## What you are asked to do
Return exactly, please, the lines from the one containing "Screen dimensions: 1009x767" to the last line of the entries below, and nothing else, leaving pictures out.

## Dataset records
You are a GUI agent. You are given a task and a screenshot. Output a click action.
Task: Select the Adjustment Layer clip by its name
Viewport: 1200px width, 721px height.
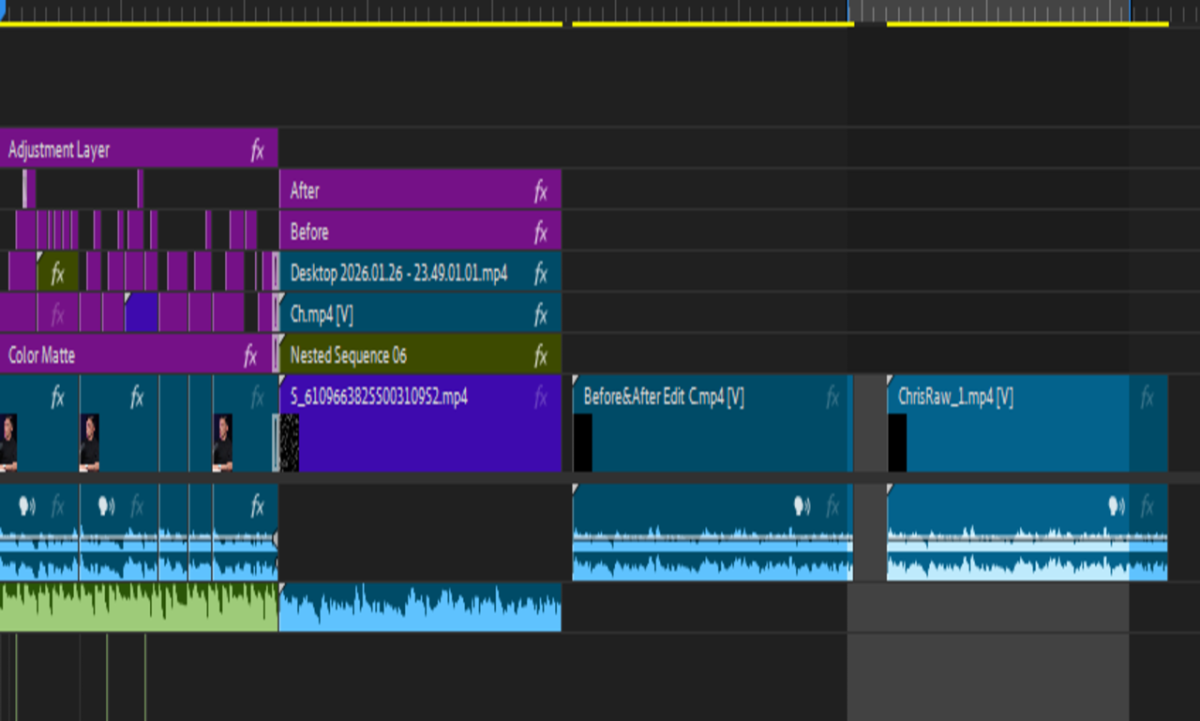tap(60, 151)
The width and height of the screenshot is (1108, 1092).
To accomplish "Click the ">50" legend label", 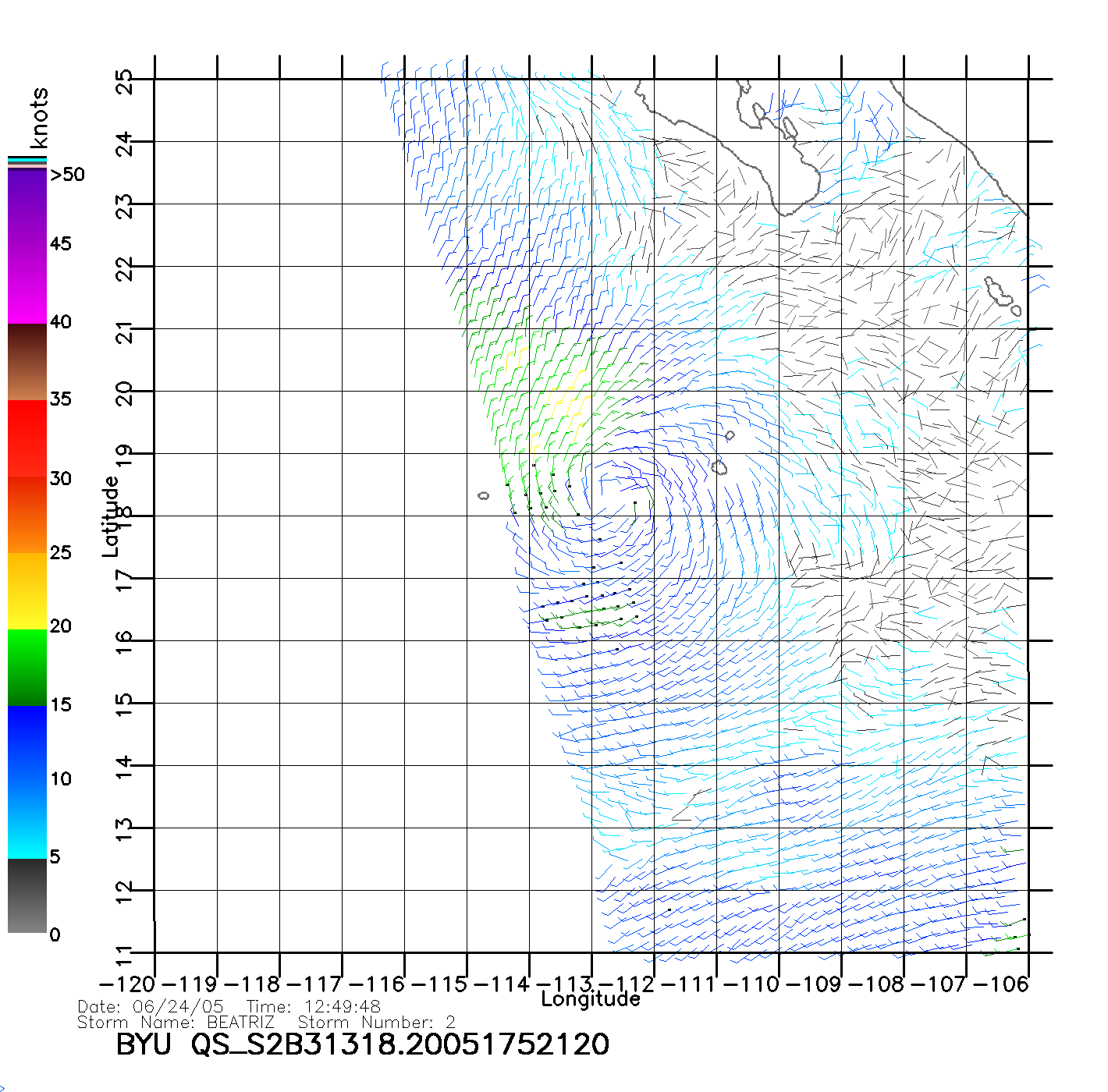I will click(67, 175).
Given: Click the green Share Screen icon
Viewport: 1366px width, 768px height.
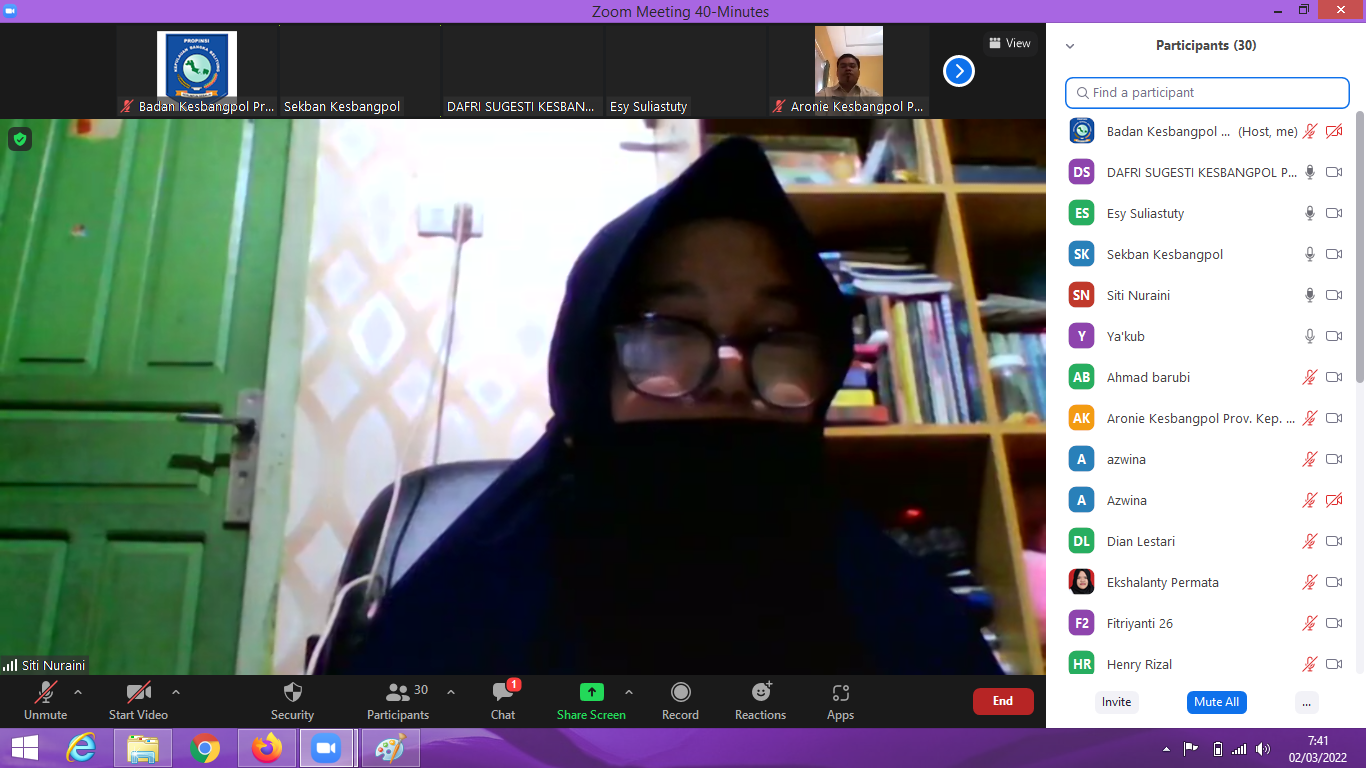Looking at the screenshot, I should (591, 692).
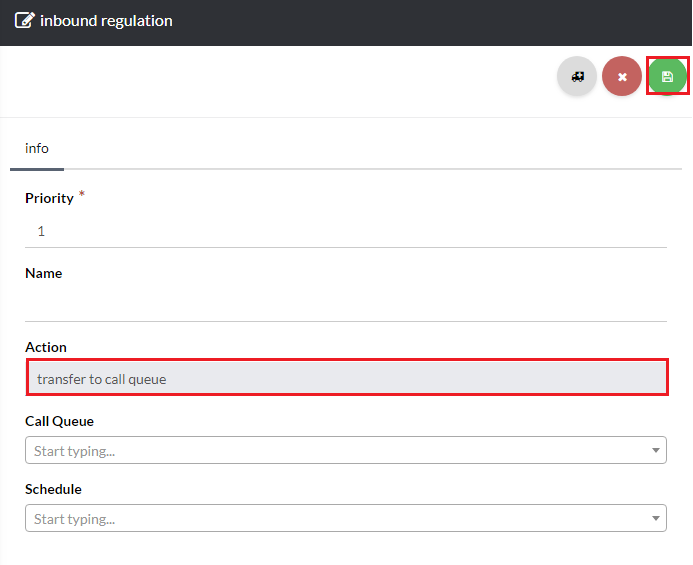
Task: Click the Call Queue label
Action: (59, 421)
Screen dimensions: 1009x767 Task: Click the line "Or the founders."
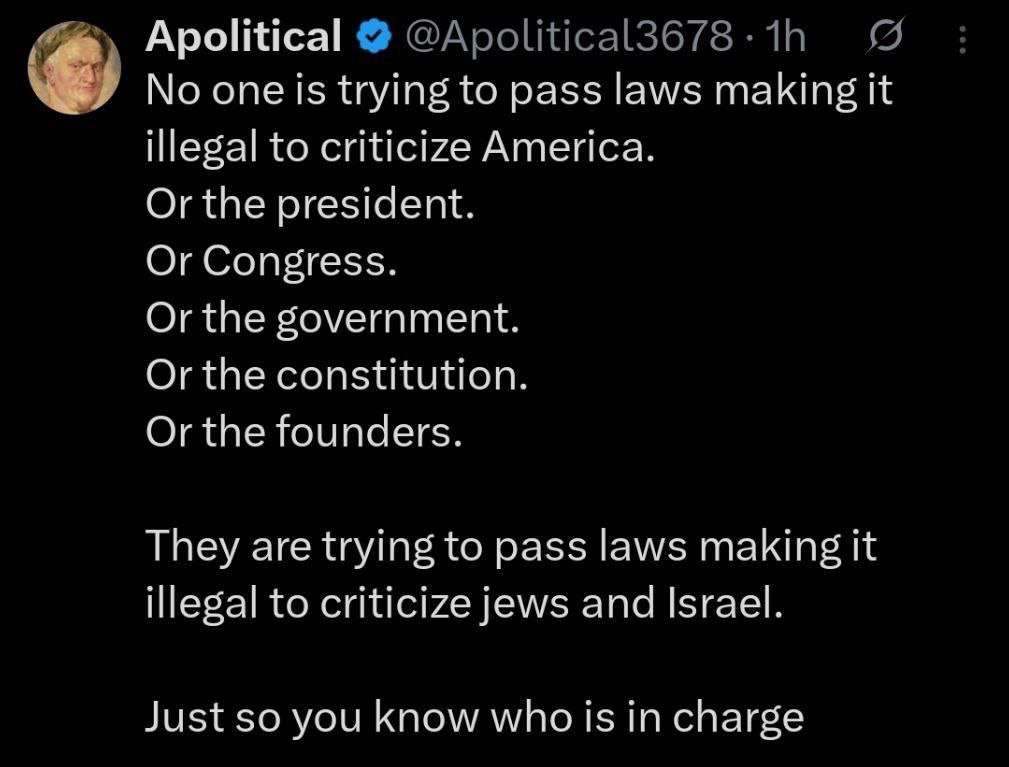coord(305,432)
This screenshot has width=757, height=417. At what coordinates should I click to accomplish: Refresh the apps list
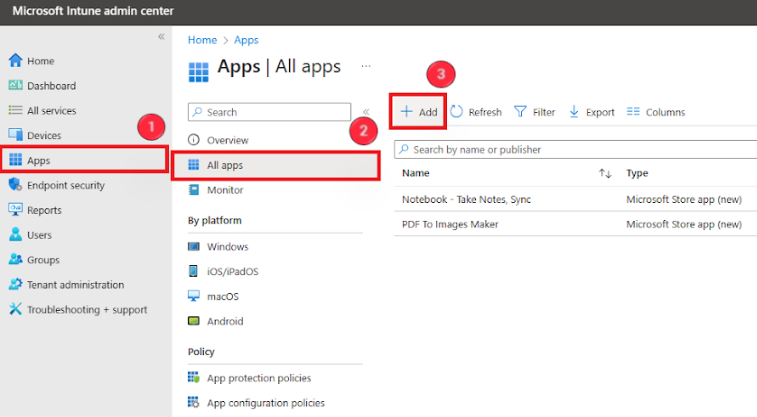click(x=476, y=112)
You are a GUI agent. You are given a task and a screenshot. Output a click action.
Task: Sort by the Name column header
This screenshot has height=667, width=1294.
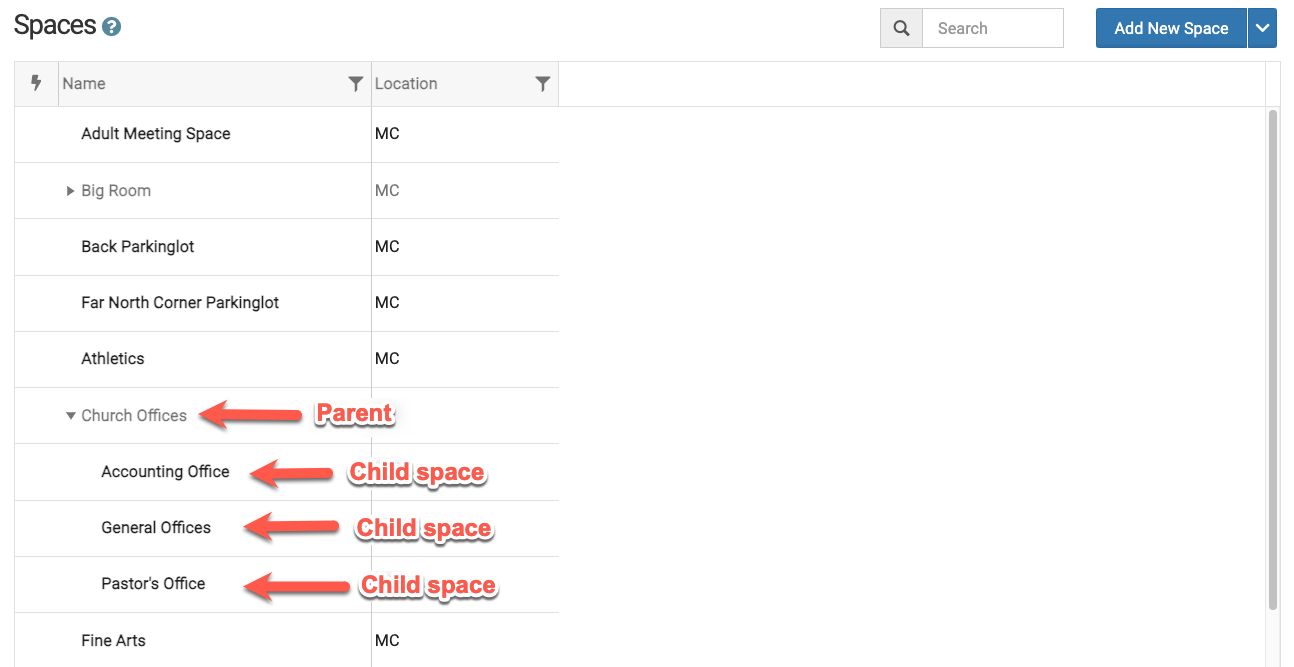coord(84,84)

## Solution to the exercise
Screen dimensions: 1009x767 Task: Click the line "Or the founders."
coord(305,432)
This screenshot has width=757, height=417. At what coordinates should I click to accomplish: Refresh the apps list
click(x=476, y=112)
You are a GUI agent. You are given a task and a screenshot. Output a click action.
Task: Sort by the Name column header
This screenshot has height=667, width=1294.
coord(84,84)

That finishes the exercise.